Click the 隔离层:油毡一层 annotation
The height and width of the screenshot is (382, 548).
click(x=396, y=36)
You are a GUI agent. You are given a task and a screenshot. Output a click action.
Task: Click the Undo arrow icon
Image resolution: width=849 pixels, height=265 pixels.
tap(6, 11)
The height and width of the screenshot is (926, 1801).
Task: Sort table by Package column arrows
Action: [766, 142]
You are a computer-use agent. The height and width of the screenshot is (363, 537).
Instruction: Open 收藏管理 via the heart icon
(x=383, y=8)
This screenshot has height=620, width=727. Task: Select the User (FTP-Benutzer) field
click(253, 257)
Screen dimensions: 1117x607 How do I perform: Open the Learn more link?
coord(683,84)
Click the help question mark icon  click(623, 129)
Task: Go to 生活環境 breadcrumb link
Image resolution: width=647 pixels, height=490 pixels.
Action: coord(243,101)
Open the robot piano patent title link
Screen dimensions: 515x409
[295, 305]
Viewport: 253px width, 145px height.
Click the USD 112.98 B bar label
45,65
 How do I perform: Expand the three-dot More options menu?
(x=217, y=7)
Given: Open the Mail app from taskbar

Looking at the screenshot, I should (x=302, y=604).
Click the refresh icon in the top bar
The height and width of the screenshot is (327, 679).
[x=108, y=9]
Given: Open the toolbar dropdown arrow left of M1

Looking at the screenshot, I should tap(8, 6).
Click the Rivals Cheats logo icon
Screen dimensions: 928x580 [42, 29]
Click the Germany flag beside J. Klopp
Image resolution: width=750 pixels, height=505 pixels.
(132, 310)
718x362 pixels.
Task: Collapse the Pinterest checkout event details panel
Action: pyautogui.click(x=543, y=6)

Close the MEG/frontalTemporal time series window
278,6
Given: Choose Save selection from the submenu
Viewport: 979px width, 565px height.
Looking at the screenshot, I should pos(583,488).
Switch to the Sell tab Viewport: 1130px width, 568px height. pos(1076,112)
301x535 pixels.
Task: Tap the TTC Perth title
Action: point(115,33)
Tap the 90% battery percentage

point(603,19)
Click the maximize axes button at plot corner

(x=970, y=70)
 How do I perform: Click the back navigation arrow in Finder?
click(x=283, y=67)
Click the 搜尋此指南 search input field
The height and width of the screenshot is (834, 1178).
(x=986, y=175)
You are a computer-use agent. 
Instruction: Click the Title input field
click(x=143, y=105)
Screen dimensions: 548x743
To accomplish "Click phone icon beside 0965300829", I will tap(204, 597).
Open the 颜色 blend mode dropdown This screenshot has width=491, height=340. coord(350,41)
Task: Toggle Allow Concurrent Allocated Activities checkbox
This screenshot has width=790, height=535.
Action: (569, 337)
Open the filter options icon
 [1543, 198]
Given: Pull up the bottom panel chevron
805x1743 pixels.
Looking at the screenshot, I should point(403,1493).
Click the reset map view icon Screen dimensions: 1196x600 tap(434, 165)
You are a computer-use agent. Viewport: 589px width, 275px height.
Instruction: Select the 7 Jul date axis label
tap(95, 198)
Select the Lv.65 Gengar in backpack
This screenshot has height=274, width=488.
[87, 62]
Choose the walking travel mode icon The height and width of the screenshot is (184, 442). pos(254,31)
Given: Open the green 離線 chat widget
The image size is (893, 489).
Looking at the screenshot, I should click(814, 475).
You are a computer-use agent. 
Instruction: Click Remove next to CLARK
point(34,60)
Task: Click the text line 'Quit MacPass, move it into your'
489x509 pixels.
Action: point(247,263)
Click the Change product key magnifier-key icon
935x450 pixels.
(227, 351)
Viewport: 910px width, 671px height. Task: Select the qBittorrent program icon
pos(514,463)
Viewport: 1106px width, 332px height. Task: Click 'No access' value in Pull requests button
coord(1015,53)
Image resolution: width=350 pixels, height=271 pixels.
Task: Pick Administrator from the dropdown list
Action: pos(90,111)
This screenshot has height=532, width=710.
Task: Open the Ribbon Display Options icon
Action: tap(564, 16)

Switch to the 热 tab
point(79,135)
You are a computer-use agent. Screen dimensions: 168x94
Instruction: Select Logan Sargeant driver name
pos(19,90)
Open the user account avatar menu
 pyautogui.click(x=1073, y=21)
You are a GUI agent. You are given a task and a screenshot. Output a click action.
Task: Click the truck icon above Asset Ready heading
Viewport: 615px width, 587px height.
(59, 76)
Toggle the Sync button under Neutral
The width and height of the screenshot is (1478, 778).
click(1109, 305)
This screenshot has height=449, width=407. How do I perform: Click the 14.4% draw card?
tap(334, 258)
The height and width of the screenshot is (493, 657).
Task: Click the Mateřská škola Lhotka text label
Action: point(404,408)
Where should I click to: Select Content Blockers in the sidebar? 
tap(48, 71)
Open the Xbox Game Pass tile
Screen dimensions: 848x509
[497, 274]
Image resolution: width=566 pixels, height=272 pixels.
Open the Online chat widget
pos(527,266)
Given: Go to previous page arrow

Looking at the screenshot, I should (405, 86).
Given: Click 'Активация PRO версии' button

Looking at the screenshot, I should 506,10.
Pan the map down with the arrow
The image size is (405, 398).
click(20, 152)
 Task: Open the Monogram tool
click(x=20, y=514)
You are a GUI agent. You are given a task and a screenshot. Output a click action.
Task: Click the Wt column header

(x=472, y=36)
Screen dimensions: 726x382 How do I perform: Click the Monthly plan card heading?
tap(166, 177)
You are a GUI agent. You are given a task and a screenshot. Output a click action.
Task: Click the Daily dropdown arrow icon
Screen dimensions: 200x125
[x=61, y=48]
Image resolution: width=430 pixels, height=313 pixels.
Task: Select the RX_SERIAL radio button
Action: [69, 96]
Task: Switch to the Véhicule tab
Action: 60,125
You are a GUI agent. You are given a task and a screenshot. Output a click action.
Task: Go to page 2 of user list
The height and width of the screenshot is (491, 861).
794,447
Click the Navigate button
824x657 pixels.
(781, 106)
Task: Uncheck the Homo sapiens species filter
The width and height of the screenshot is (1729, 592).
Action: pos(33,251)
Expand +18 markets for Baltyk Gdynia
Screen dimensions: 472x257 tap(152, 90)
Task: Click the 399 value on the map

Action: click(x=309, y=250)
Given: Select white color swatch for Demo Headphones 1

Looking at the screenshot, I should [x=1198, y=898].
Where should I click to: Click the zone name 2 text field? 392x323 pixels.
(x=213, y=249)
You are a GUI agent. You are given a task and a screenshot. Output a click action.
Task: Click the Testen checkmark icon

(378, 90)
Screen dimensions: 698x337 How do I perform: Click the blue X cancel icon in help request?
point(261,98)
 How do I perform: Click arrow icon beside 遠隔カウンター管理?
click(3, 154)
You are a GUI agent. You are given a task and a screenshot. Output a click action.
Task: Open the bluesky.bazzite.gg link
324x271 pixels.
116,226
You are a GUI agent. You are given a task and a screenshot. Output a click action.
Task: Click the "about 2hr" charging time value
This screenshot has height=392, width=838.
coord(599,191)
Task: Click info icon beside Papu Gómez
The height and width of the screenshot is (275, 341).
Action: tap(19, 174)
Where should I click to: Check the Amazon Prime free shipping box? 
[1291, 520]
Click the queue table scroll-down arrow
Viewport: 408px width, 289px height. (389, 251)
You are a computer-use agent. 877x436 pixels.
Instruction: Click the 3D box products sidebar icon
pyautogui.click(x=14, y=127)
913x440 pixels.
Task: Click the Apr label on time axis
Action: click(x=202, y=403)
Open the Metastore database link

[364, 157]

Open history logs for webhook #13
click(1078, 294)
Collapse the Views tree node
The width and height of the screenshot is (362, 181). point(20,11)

■ ■ ■ ■ ■

* [What you have to do]:
Each record above must be given again exactly.

* [Response to the exercise]:
Click the 隔离层:油毡一层 annotation
The height and width of the screenshot is (382, 548).
click(x=396, y=36)
You are a GUI agent. You are given a task and a screenshot. Output a click action.
Task: Click the Undo arrow icon
Image resolution: width=849 pixels, height=265 pixels.
tap(6, 11)
The height and width of the screenshot is (926, 1801).
Task: Sort table by Package column arrows
Action: [766, 142]
You are a computer-use agent. The height and width of the screenshot is (363, 537).
Instruction: Open 收藏管理 via the heart icon
(x=383, y=8)
This screenshot has height=620, width=727. Task: Select the User (FTP-Benutzer) field
click(253, 257)
Screen dimensions: 1117x607 How do I perform: Open the Learn more link?
coord(683,84)
Click the help question mark icon  click(623, 129)
Task: Go to 生活環境 breadcrumb link
Image resolution: width=647 pixels, height=490 pixels.
Action: coord(243,101)
Open the robot piano patent title link
Screen dimensions: 515x409
[295, 305]
Viewport: 253px width, 145px height.
Click the USD 112.98 B bar label
45,65
 How do I perform: Expand the three-dot More options menu?
(x=217, y=7)
Given: Open the Mail app from taskbar

Looking at the screenshot, I should (x=302, y=604).
Click the refresh icon in the top bar
The height and width of the screenshot is (327, 679).
[x=108, y=9]
Given: Open the toolbar dropdown arrow left of M1

Looking at the screenshot, I should tap(8, 6).
Click the Rivals Cheats logo icon
Screen dimensions: 928x580 [42, 29]
Click the Germany flag beside J. Klopp
Image resolution: width=750 pixels, height=505 pixels.
(132, 310)
718x362 pixels.
Task: Collapse the Pinterest checkout event details panel
Action: pyautogui.click(x=543, y=6)

Close the MEG/frontalTemporal time series window
278,6
Given: Choose Save selection from the submenu
Viewport: 979px width, 565px height.
Looking at the screenshot, I should pos(583,488).
Switch to the Sell tab Viewport: 1130px width, 568px height. pos(1076,112)
301x535 pixels.
Task: Tap the TTC Perth title
Action: point(115,33)
Tap the 90% battery percentage

point(603,19)
Click the maximize axes button at plot corner

(x=970, y=70)
 How do I perform: Click the back navigation arrow in Finder?
click(x=283, y=67)
Click the 搜尋此指南 search input field
The height and width of the screenshot is (834, 1178).
(x=986, y=175)
You are a computer-use agent. 
Instruction: Click the Title input field
click(x=143, y=105)
Screen dimensions: 548x743
To accomplish "Click phone icon beside 0965300829", I will tap(204, 597).
Open the 颜色 blend mode dropdown This screenshot has width=491, height=340. coord(350,41)
Task: Toggle Allow Concurrent Allocated Activities checkbox
This screenshot has width=790, height=535.
Action: (569, 337)
Open the filter options icon
 [1543, 198]
Given: Pull up the bottom panel chevron
805x1743 pixels.
Looking at the screenshot, I should point(403,1493).
Click the reset map view icon Screen dimensions: 1196x600 tap(434, 165)
You are a computer-use agent. Viewport: 589px width, 275px height.
Instruction: Select the 7 Jul date axis label
tap(95, 198)
Select the Lv.65 Gengar in backpack
This screenshot has height=274, width=488.
[87, 62]
Choose the walking travel mode icon The height and width of the screenshot is (184, 442). pos(254,31)
Given: Open the green 離線 chat widget
The image size is (893, 489).
Looking at the screenshot, I should click(814, 475).
You are a computer-use agent. 
Instruction: Click Remove next to CLARK
point(34,60)
Task: Click the text line 'Quit MacPass, move it into your'
489x509 pixels.
Action: point(247,263)
Click the Change product key magnifier-key icon
935x450 pixels.
(227, 351)
Viewport: 910px width, 671px height. Task: Select the qBittorrent program icon
pos(514,463)
Viewport: 1106px width, 332px height. Task: Click 'No access' value in Pull requests button
coord(1015,53)
Image resolution: width=350 pixels, height=271 pixels.
Task: Pick Administrator from the dropdown list
Action: pos(90,111)
This screenshot has height=532, width=710.
Task: Open the Ribbon Display Options icon
Action: tap(564, 16)

Switch to the 热 tab
point(79,135)
You are a computer-use agent. Screen dimensions: 168x94
Instruction: Select Logan Sargeant driver name
pos(19,90)
Open the user account avatar menu
 pyautogui.click(x=1073, y=21)
You are a GUI agent. You are given a task and a screenshot. Output a click action.
Task: Click the truck icon above Asset Ready heading
Viewport: 615px width, 587px height.
(59, 76)
Toggle the Sync button under Neutral
The width and height of the screenshot is (1478, 778).
click(1109, 305)
This screenshot has height=449, width=407. How do I perform: Click the 14.4% draw card?
tap(334, 258)
The height and width of the screenshot is (493, 657).
Task: Click the Mateřská škola Lhotka text label
Action: point(404,408)
Where should I click to: Select Content Blockers in the sidebar? 
tap(48, 71)
Open the Xbox Game Pass tile
Screen dimensions: 848x509
[497, 274]
Image resolution: width=566 pixels, height=272 pixels.
Open the Online chat widget
pos(527,266)
Given: Go to previous page arrow

Looking at the screenshot, I should (405, 86).
Given: Click 'Активация PRO версии' button

Looking at the screenshot, I should 506,10.
Pan the map down with the arrow
The image size is (405, 398).
click(20, 152)
 Task: Open the Monogram tool
click(x=20, y=514)
You are a GUI agent. You are given a task and a screenshot. Output a click action.
Task: Click the Wt column header

(x=472, y=36)
Screen dimensions: 726x382 How do I perform: Click the Monthly plan card heading?
tap(166, 177)
You are a GUI agent. You are given a task and a screenshot. Output a click action.
Task: Click the Daily dropdown arrow icon
Screen dimensions: 200x125
[x=61, y=48]
Image resolution: width=430 pixels, height=313 pixels.
Task: Select the RX_SERIAL radio button
Action: [69, 96]
Task: Switch to the Véhicule tab
Action: 60,125
You are a GUI agent. You are given a task and a screenshot. Output a click action.
Task: Go to page 2 of user list
The height and width of the screenshot is (491, 861).
794,447
Click the Navigate button
824x657 pixels.
(781, 106)
Task: Uncheck the Homo sapiens species filter
The width and height of the screenshot is (1729, 592).
Action: pos(33,251)
Expand +18 markets for Baltyk Gdynia
Screen dimensions: 472x257 tap(152, 90)
Task: Click the 399 value on the map

Action: click(x=309, y=250)
Given: Select white color swatch for Demo Headphones 1

Looking at the screenshot, I should [x=1198, y=898].
Where should I click to: Click the zone name 2 text field? 392x323 pixels.
(x=213, y=249)
You are a GUI agent. You are given a task and a screenshot. Output a click action.
Task: Click the Testen checkmark icon

(378, 90)
Screen dimensions: 698x337 How do I perform: Click the blue X cancel icon in help request?
point(261,98)
 How do I perform: Click arrow icon beside 遠隔カウンター管理?
click(3, 154)
You are a GUI agent. You are given a task and a screenshot. Output a click action.
Task: Open the bluesky.bazzite.gg link
324x271 pixels.
116,226
You are a GUI agent. You are given a task and a screenshot. Output a click action.
Task: Click the "about 2hr" charging time value
This screenshot has height=392, width=838.
coord(599,191)
Task: Click info icon beside Papu Gómez
The height and width of the screenshot is (275, 341).
Action: tap(19, 174)
Where should I click to: Check the Amazon Prime free shipping box? 
[1291, 520]
Click the queue table scroll-down arrow
Viewport: 408px width, 289px height. (389, 251)
You are a computer-use agent. 877x436 pixels.
Instruction: Click the 3D box products sidebar icon
pyautogui.click(x=14, y=127)
913x440 pixels.
Task: Click the Apr label on time axis
Action: click(x=202, y=403)
Open the Metastore database link

[364, 157]

Open history logs for webhook #13
click(1078, 294)
Collapse the Views tree node
The width and height of the screenshot is (362, 181). point(20,11)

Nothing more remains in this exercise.